24日の訓練は、島田から静岡に向かう東海道線の列車内で事件が起きた想定でした。
<不審者役>
「何言ってんだよお前、どうすんだよ」
<乗客役>
「ちょっと静かにしてもらえますか」
<不審者役>
「やるのか、こら」
<乗客役>
「静かにしてくださいって、言っているだけじゃないですか」
<不審者役>
「うるせえって言ってんだろう(刃物を出す)」
<他の乗客役>
「キャー」
走行中の列車内で注意された不審者が逆上して、刃物で乗客を切りつけけがをさせます。
<警察官>
「駅員の方さがってください」
「ナイフを捨てろ」
JR東海の職員のほか警察や消防が参加し、有事の際の連携を確認しました。今回の訓練では、2つのシナリオが用意されました。1つ目は、車内の非常ブザーが押されたことで、駅と駅の間に列車が停止したパターン。外から乗り込んできた警察官が犯人を押さえます。
<不審者役>
「早くドアを開けろ」
<JR東海職員>
「刃物を下ろしてください。落ち着いて話しをしてください(ドアが開いて犯人がホームへ)この人が犯人です」
もう1つは非常ブザーは押されず、乗務員の判断で次の駅まで運転を続けたパターン。警察官は駅のホームで犯人を確保しました。

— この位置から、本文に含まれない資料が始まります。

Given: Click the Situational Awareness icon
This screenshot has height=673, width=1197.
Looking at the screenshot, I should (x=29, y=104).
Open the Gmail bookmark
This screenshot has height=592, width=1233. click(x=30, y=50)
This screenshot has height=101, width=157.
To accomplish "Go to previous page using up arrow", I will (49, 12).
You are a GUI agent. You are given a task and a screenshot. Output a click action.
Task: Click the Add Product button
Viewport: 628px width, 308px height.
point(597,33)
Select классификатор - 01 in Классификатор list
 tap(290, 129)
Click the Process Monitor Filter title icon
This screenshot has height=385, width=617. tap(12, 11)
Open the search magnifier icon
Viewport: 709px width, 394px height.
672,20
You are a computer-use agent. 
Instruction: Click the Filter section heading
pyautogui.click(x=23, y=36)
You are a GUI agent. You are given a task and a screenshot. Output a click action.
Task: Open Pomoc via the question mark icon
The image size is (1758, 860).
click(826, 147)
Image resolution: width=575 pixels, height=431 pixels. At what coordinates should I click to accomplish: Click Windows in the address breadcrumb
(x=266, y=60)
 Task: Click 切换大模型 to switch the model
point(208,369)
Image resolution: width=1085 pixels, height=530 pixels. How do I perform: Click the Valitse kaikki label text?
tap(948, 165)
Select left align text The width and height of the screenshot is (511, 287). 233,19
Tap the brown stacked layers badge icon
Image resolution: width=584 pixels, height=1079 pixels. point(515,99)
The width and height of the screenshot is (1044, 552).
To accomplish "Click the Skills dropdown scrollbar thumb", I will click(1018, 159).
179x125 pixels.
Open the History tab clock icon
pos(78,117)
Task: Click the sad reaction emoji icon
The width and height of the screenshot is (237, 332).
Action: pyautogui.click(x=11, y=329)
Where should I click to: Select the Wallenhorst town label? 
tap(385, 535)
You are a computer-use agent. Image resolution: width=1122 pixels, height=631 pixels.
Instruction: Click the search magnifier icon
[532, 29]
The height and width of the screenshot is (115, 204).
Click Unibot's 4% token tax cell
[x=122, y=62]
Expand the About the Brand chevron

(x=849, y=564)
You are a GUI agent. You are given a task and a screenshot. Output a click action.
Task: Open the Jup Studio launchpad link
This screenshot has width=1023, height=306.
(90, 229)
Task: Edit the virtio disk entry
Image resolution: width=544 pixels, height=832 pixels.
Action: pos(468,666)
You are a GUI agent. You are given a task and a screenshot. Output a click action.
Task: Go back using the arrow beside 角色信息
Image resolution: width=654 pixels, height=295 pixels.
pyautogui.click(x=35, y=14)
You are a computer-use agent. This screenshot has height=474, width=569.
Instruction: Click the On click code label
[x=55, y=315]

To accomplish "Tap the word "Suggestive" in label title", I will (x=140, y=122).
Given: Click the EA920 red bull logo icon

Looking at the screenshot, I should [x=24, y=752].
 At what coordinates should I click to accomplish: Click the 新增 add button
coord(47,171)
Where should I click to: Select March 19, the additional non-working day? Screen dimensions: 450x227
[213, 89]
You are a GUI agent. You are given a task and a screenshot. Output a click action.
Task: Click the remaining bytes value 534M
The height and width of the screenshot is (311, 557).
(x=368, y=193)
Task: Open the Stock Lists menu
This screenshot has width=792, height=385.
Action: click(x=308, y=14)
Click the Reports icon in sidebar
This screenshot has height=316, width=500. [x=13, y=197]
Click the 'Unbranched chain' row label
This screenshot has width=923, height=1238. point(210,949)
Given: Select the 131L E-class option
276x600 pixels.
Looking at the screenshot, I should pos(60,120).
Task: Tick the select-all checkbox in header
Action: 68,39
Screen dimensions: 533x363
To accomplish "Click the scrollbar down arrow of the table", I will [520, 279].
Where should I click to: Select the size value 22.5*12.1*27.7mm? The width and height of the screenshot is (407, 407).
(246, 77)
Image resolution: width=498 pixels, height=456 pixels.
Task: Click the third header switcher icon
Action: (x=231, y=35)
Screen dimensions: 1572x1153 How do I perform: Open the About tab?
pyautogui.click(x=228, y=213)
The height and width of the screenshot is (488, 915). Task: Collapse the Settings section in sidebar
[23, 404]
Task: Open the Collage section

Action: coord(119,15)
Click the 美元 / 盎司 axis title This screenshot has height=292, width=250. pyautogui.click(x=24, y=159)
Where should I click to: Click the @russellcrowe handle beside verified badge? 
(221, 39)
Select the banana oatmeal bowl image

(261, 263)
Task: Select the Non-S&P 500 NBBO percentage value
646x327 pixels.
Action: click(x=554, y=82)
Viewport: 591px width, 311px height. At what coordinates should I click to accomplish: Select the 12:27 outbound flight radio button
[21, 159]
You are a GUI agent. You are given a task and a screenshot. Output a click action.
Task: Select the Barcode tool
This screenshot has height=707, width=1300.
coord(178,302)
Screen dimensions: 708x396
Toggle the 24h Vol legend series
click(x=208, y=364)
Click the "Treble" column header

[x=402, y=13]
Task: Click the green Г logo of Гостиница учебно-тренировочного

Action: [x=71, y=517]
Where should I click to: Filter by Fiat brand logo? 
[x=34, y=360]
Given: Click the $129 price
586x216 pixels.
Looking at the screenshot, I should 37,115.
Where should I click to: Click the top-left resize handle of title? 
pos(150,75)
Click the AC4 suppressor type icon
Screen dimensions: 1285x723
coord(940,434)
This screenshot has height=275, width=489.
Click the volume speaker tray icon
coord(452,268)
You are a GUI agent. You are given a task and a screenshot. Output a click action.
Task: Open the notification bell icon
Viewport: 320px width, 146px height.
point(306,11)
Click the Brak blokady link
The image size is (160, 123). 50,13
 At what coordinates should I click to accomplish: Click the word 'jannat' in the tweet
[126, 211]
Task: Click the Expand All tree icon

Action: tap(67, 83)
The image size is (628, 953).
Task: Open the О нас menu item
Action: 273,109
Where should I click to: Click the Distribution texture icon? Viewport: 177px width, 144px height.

JR東海では2021年に首都圏で起きた事件を受けて、非常ブザーが押された場合は線路上に避難した乗客が事故にあわないよう、周辺のすべての列車を止めるようルールを改めています。
<JR東海静岡支社 奥村現運用車両課長>
「車内にいろんなお客様がみえますので、移動が困難なお客様であるとか、車内の状況も変えながら、どんな時でもどんな列車でもどんな乗務員でも対応できるように練度を高めていきたい」
<静岡県警本部警備部 戸塚浩之警備課長>
「非常ボタンを押して、みんなや車掌にも知らせることができた。車内の非常ボタンを押すことを乗客に周知するのも一つの有効な方法」
静岡県警によりますと、実際に走行する列車内での不審者への対応訓練は全国でも珍しい取り組みだということです。